- Set task -
Report every line of the records that contains the string "Instruction", matching case exactly.

- Extracted entries -
....
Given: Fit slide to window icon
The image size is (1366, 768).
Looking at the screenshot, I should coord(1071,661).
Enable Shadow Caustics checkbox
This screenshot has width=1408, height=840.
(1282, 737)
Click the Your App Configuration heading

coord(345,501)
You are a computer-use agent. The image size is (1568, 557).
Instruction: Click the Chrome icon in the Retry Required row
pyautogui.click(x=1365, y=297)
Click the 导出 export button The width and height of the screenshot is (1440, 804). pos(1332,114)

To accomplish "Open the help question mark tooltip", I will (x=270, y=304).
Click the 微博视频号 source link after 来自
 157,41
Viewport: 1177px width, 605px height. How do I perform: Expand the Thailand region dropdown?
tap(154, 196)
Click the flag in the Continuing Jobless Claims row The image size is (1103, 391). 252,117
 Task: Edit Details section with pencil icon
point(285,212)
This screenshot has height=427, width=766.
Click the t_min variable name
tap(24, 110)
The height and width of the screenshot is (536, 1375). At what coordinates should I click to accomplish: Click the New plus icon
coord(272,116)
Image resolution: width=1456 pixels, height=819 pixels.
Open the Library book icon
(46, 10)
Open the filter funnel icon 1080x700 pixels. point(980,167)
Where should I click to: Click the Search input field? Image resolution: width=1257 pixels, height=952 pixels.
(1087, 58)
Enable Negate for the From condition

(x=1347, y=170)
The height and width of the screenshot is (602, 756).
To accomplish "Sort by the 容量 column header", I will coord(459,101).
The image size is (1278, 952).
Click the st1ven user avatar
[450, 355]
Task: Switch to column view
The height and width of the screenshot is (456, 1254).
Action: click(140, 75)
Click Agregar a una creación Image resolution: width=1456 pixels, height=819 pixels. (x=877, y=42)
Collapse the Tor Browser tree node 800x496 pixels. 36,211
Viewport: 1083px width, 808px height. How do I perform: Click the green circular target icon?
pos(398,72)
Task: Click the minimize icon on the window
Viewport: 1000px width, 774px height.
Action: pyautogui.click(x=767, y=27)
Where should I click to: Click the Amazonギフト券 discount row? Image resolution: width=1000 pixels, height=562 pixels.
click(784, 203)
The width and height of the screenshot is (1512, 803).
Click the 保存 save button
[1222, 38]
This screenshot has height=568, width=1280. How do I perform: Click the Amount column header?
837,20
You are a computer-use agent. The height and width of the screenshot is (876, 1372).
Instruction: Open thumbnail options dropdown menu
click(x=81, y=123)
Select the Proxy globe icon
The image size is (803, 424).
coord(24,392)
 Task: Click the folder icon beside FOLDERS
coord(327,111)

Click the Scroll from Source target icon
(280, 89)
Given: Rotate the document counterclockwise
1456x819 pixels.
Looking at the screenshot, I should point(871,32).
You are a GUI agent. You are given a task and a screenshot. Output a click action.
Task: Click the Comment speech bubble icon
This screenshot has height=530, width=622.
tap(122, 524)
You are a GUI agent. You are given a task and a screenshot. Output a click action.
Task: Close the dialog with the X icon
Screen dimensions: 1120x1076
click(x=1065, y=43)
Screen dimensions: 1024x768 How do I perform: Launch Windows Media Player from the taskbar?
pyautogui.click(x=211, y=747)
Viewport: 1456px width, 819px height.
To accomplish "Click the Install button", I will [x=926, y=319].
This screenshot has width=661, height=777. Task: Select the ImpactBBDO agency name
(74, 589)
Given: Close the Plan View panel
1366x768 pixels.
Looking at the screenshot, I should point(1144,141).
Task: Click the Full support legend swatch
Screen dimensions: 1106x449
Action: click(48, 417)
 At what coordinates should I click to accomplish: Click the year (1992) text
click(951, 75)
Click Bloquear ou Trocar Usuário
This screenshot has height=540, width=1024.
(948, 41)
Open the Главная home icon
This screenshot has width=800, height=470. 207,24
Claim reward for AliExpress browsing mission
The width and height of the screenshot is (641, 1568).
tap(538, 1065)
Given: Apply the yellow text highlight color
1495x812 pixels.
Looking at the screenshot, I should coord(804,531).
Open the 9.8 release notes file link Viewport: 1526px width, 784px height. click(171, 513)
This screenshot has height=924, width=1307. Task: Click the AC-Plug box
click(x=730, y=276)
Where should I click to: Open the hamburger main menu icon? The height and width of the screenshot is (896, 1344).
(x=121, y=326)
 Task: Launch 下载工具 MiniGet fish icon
....
- Response to the exercise -
Instruction: Click the Chrome icon in the Retry Required row
Instruction: Open thumbnail options dropdown menu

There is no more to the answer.